> [EXTRACTED ENTRIES]
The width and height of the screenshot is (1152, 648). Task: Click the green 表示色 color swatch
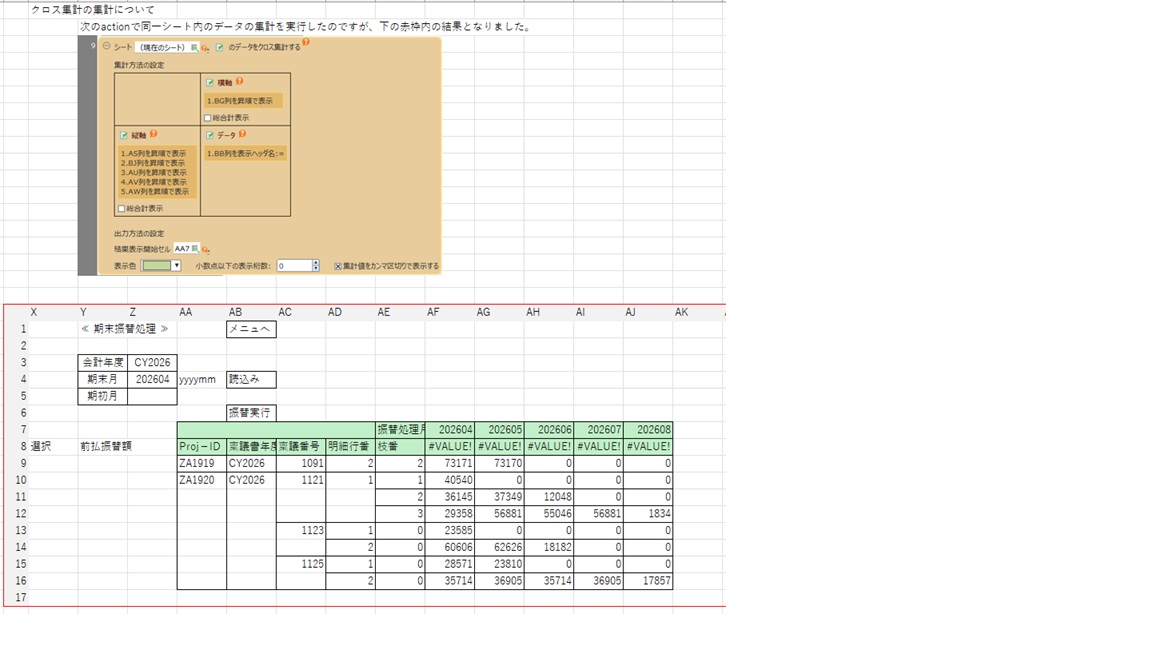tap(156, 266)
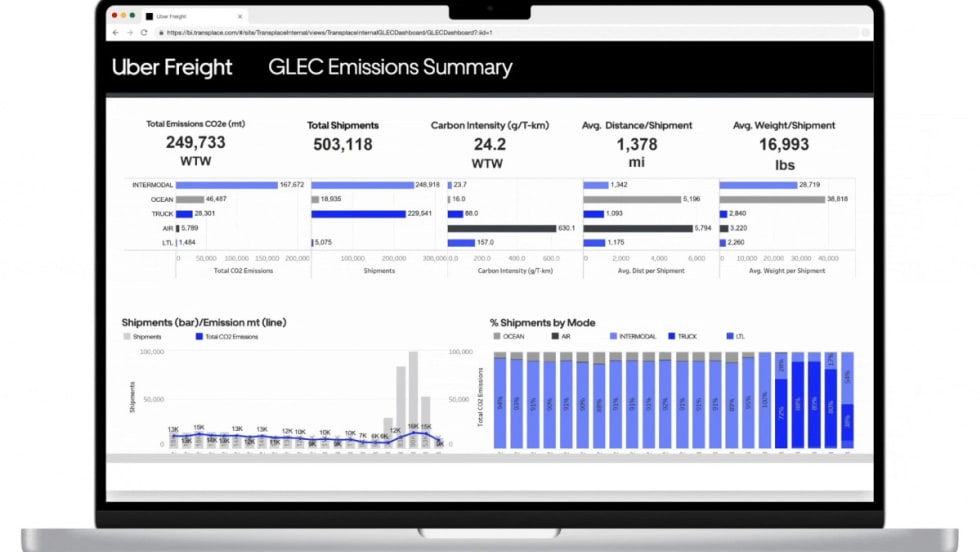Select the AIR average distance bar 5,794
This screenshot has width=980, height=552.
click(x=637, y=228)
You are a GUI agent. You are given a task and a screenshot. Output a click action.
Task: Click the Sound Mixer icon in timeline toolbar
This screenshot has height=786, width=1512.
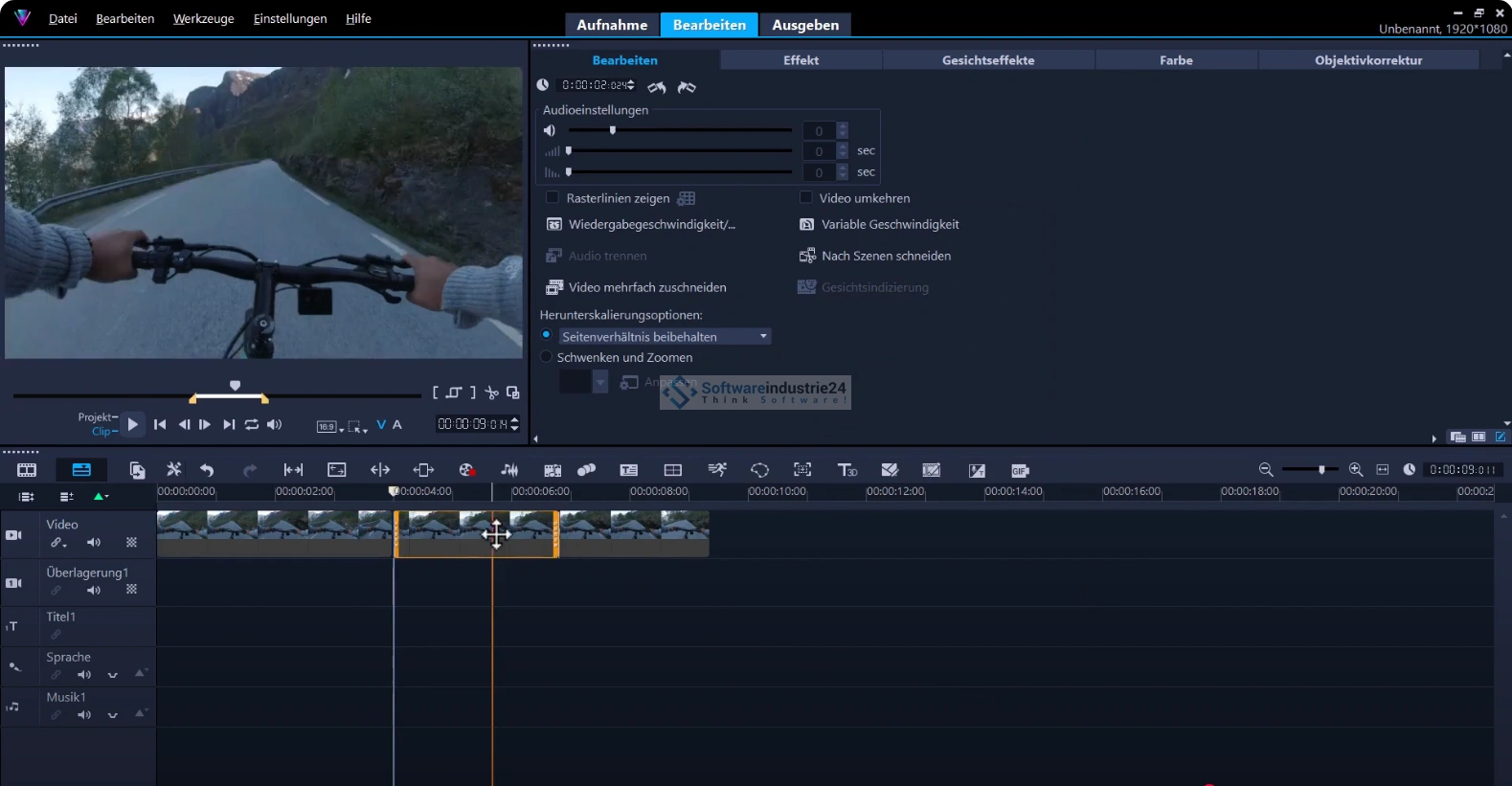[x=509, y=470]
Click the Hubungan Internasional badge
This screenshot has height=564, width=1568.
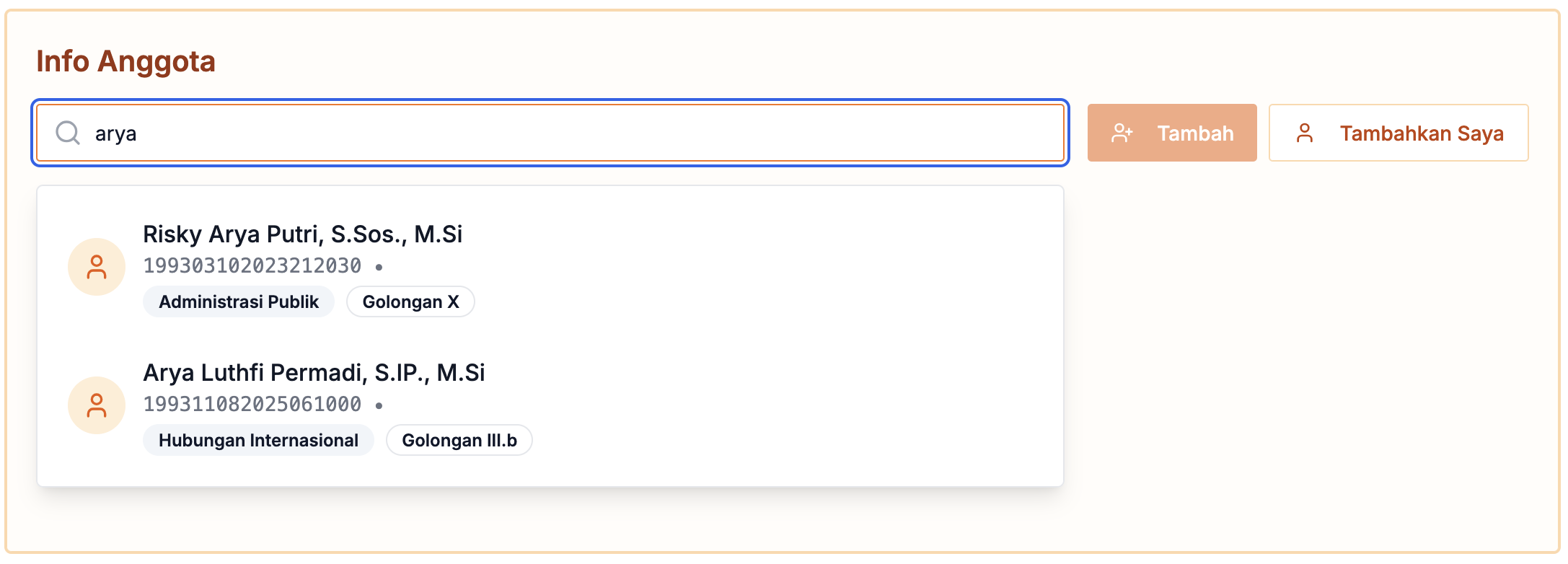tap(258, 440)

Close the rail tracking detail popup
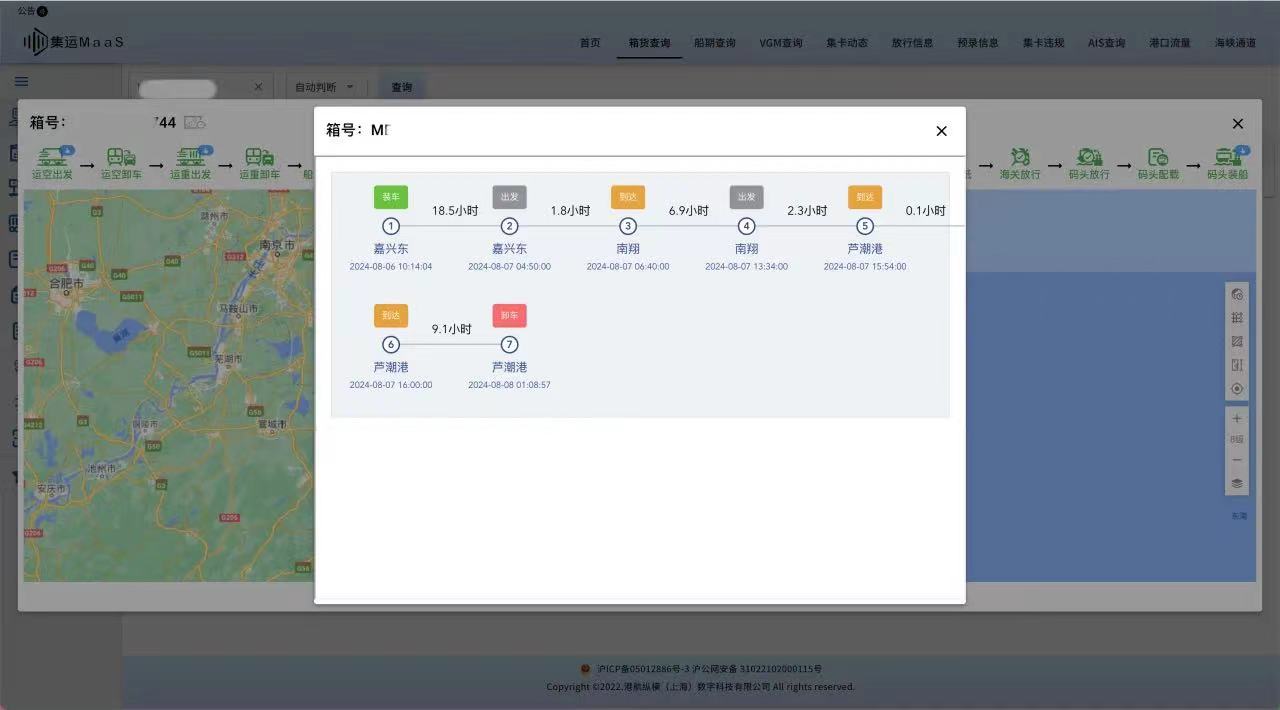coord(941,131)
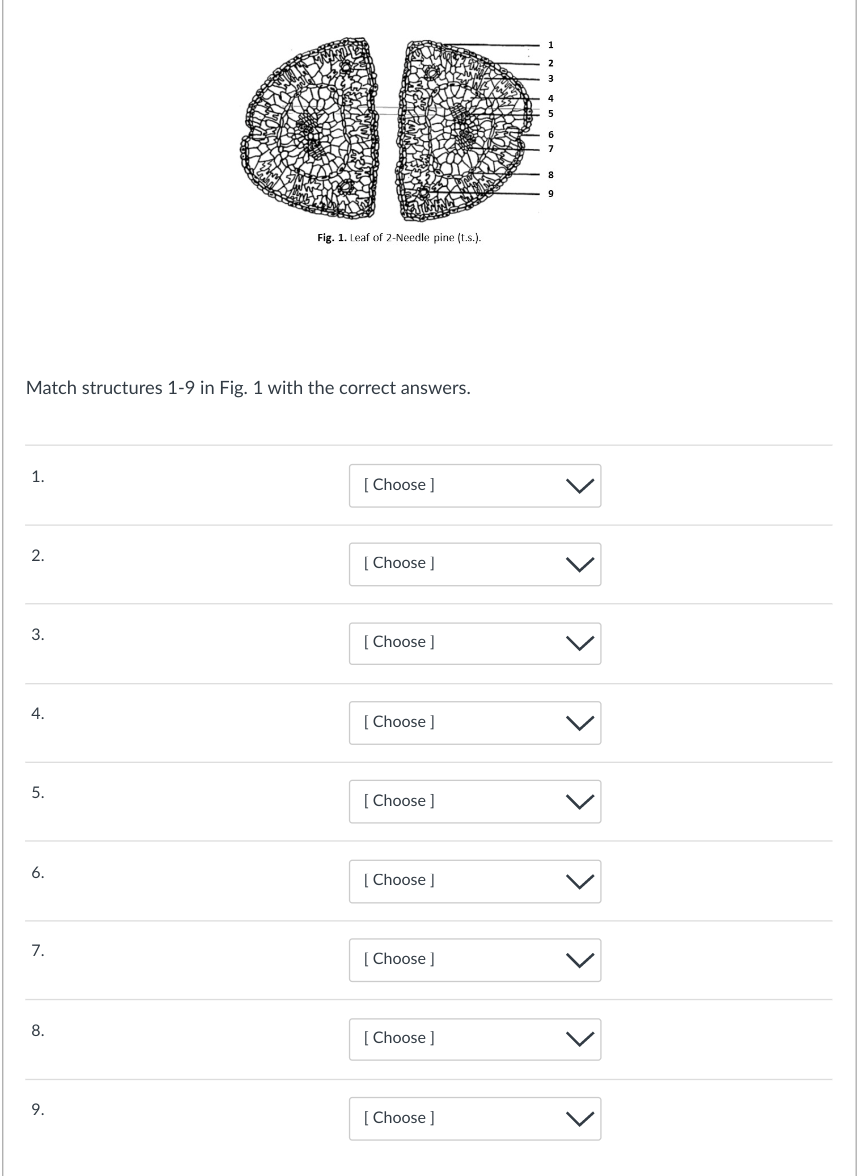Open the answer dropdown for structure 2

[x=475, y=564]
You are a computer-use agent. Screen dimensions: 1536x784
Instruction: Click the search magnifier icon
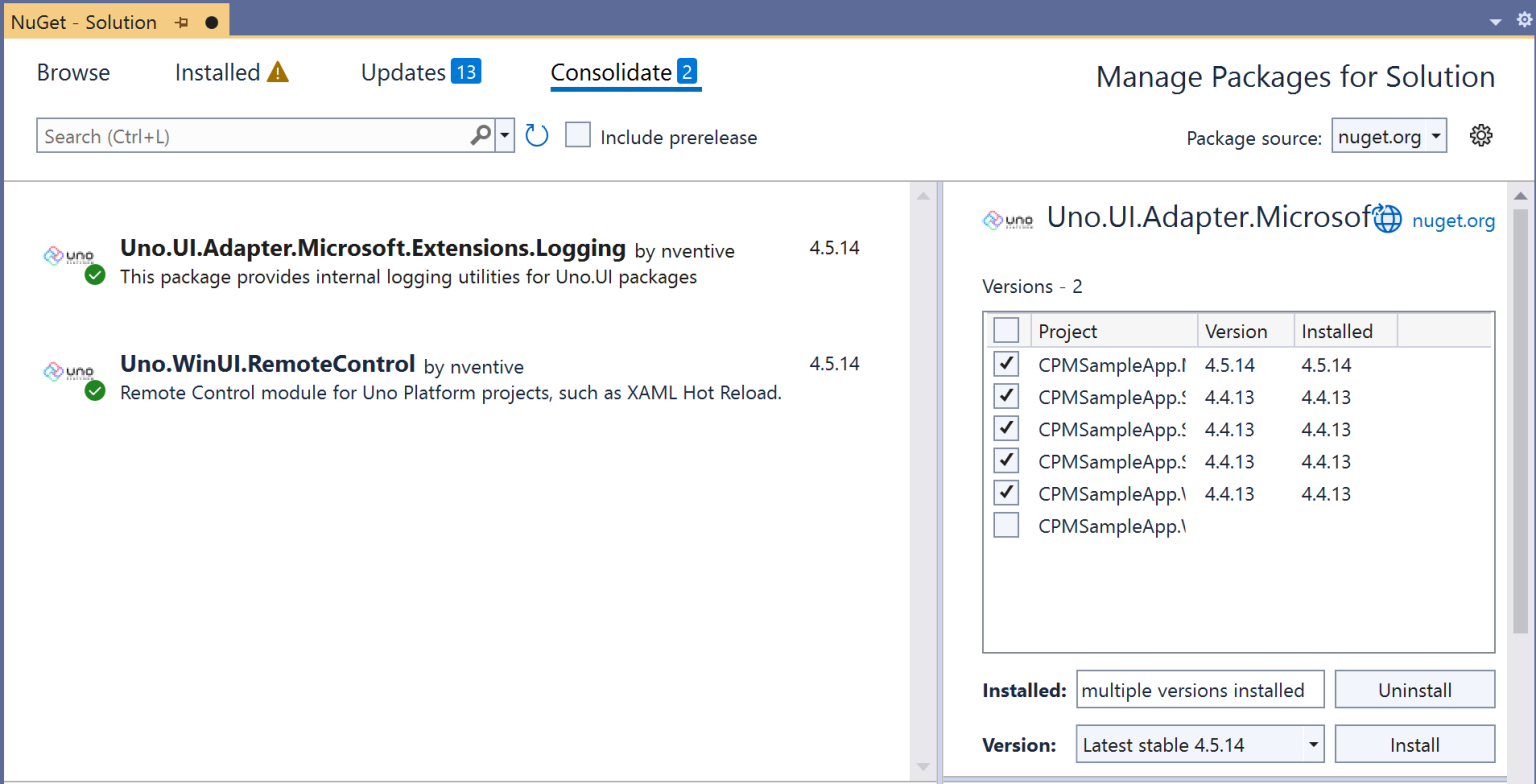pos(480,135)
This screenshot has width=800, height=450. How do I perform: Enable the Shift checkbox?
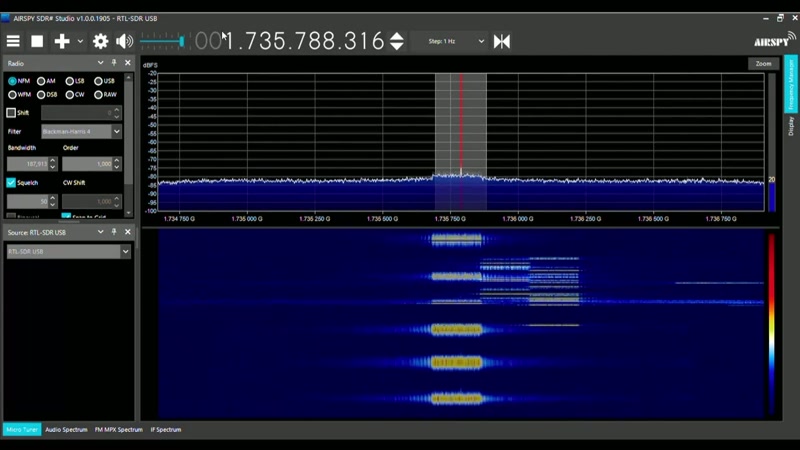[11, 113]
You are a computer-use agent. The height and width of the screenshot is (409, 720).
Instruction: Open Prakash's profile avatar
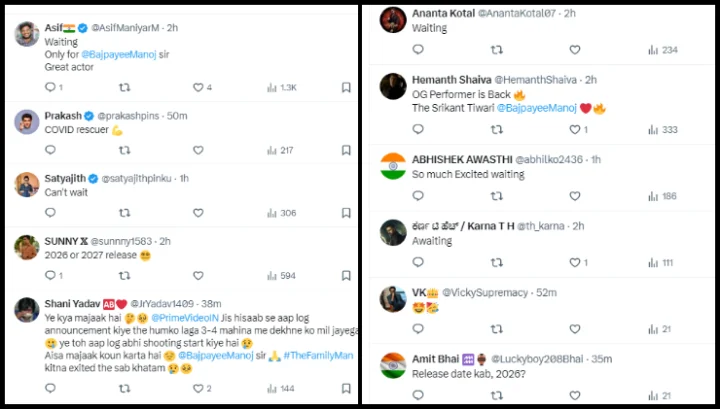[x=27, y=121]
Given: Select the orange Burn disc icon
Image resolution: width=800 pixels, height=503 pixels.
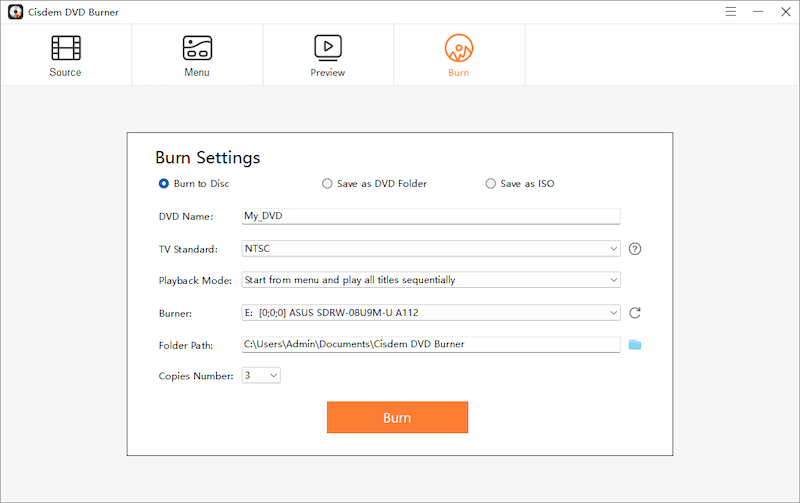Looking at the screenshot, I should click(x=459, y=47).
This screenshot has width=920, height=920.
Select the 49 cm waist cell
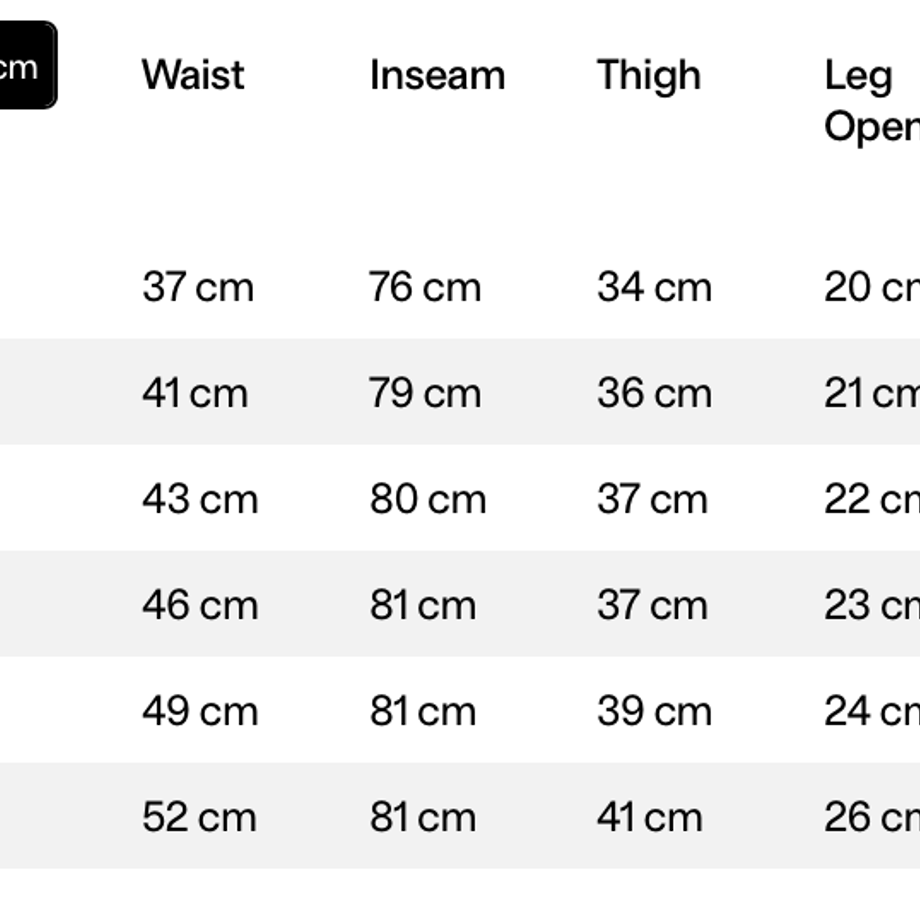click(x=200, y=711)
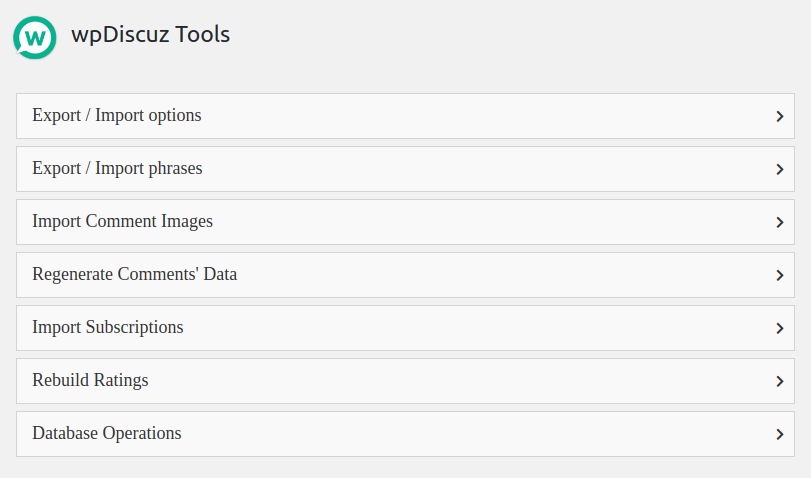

> [TASK TO COMPLETE] With the pictures stripped out, return each record word for word.

> [RESULT OF THE TASK]
The width and height of the screenshot is (1152, 648). Task: Click the green 表示色 color swatch
tap(156, 266)
Select the AIR average distance bar 5,794
This screenshot has width=980, height=552.
click(x=637, y=228)
You are a GUI agent. You are given a task and a screenshot. Output a click action.
Task: Click the Sound Mixer icon in timeline toolbar
This screenshot has height=786, width=1512.
[x=509, y=470]
Click the Hubungan Internasional badge
This screenshot has height=564, width=1568.
tap(258, 440)

Close the rail tracking detail popup
coord(941,131)
Open the answer dropdown for structure 2

[x=475, y=564]
You are a computer-use agent. Screen dimensions: 1536x784
Instruction: Click the search magnifier icon
pos(480,135)
This screenshot has width=800, height=450. How do I perform: Enable the Shift checkbox?
[11, 113]
You are a computer-use agent. The height and width of the screenshot is (409, 720).
Instruction: Open Prakash's profile avatar
[x=27, y=121]
Given: Select the orange Burn disc icon
Image resolution: width=800 pixels, height=503 pixels.
Looking at the screenshot, I should click(x=459, y=47).
This screenshot has width=920, height=920.
Select the 49 cm waist cell
click(x=200, y=711)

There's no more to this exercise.